## TASK:
Transcribe only part of the material below: the lines from the one containing "Cases (40, 1934)" through the one containing "URL (61, 773)", inclusive, exactly as written.

## RECORDS SUPPLIED:
━━━━━━━━━━
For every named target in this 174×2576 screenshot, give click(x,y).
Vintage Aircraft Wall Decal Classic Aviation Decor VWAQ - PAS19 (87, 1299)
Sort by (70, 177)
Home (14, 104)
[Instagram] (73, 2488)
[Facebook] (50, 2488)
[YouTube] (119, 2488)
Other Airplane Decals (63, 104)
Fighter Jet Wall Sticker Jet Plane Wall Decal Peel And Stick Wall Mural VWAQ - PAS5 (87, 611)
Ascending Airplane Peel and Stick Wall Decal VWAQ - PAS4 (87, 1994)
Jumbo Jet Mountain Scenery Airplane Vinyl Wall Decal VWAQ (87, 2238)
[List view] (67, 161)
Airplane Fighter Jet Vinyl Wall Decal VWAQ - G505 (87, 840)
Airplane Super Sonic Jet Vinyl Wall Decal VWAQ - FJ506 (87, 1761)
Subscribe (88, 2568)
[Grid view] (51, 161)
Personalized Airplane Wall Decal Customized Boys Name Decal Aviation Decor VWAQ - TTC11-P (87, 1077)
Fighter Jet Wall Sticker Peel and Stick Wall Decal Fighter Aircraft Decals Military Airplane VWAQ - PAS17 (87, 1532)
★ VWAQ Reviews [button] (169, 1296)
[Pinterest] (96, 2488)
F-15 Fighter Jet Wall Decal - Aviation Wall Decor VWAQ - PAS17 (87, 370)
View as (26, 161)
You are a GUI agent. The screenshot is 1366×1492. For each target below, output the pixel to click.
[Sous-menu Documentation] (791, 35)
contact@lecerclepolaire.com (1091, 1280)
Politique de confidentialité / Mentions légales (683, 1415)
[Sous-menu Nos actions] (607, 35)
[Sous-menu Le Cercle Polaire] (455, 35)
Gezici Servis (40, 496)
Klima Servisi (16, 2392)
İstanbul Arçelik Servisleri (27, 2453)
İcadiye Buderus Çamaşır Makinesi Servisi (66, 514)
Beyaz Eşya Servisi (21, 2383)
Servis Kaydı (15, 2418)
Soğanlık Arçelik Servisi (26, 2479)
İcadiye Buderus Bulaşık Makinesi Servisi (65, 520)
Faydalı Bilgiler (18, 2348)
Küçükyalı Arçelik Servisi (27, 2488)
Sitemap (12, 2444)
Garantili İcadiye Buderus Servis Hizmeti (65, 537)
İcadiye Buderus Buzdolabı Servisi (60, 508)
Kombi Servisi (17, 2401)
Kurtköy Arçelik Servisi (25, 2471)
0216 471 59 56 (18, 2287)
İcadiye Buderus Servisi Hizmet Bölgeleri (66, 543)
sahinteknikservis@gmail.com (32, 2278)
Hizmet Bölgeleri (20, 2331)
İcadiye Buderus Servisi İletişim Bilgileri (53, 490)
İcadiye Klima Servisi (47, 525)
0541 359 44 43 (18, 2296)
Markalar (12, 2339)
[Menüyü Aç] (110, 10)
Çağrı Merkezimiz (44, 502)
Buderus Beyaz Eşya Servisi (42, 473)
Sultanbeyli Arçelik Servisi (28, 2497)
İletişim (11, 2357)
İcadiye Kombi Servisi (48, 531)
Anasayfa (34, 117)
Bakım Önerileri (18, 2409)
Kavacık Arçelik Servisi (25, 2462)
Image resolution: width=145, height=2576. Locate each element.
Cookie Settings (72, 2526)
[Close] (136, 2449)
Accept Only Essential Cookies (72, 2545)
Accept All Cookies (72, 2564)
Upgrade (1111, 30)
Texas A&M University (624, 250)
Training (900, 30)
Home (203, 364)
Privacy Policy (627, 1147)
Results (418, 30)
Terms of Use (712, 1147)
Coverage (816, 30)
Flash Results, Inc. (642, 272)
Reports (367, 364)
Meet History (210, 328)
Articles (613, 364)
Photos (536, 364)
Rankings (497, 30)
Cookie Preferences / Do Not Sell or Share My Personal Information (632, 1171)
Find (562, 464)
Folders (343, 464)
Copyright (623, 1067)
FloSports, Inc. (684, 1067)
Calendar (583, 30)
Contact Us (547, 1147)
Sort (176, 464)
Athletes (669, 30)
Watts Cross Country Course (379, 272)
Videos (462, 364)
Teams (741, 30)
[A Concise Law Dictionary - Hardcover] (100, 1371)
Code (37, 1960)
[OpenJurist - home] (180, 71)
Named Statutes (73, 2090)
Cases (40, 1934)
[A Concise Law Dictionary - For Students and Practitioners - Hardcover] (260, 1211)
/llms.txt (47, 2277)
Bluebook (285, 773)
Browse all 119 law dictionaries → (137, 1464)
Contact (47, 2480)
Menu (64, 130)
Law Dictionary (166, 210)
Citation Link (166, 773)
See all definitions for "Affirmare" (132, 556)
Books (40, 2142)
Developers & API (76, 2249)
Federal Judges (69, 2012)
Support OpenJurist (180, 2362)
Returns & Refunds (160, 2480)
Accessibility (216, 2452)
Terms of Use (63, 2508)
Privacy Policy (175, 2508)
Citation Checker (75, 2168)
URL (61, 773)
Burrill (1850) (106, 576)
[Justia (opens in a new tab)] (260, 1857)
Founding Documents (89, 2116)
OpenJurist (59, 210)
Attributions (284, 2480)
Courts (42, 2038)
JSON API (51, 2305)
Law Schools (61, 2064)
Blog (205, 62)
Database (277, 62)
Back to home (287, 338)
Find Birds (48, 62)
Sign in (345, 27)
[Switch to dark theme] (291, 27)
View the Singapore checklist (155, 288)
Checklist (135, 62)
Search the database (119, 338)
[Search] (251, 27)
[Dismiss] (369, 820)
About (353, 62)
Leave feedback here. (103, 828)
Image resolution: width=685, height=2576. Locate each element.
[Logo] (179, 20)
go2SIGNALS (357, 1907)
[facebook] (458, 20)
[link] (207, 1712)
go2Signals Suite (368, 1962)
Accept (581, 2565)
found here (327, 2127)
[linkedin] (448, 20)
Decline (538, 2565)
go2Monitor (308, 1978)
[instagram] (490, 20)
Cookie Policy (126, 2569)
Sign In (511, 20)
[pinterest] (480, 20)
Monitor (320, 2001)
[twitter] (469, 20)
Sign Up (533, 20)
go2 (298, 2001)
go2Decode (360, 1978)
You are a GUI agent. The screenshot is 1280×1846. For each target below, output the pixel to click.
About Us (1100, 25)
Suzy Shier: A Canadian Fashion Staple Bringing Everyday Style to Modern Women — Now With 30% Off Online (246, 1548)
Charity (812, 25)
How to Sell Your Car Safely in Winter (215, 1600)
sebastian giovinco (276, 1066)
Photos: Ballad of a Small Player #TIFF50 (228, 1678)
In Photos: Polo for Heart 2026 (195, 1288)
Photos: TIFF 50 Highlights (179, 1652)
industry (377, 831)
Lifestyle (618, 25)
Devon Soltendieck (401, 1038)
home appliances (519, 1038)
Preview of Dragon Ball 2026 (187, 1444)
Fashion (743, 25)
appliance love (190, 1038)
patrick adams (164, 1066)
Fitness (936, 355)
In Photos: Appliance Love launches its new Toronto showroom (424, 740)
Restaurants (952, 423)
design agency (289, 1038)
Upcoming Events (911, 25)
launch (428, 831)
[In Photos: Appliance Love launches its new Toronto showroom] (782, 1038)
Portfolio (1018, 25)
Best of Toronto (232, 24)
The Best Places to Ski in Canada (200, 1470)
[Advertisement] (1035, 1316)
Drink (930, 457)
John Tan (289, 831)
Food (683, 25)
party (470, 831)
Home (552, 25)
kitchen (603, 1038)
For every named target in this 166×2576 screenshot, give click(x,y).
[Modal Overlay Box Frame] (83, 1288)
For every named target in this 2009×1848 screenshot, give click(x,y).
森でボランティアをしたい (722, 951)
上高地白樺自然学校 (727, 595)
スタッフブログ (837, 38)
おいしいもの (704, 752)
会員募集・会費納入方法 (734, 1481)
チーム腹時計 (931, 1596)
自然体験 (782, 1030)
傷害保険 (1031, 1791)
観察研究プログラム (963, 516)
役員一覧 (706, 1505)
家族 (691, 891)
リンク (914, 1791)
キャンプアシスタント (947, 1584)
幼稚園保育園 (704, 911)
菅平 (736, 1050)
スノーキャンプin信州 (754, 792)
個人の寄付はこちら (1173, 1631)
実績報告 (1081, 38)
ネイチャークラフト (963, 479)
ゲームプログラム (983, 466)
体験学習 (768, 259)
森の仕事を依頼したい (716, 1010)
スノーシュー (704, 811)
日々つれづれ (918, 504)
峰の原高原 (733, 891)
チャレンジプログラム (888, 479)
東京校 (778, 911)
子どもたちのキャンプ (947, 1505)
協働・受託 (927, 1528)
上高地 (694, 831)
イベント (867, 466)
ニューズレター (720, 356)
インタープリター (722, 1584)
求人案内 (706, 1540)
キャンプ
━━━━━━━━━━
## ANSWER TO THIS EXERCISE:
Cases (40, 1934)
[A Concise Law Dictionary - For Students and Practitioners - Hardcover] (260, 1211)
/llms.txt (47, 2277)
Bluebook (285, 773)
Browse all 119 law dictionaries → (137, 1464)
Contact (47, 2480)
Menu (64, 130)
Law Dictionary (166, 210)
Citation Link (166, 773)
See all definitions for "Affirmare" (132, 556)
Books (40, 2142)
Developers & API (76, 2249)
Federal Judges (69, 2012)
Support OpenJurist (180, 2362)
Returns & Refunds (160, 2480)
Accessibility (216, 2452)
Terms of Use (63, 2508)
Privacy Policy (175, 2508)
Citation Checker (75, 2168)
URL (61, 773)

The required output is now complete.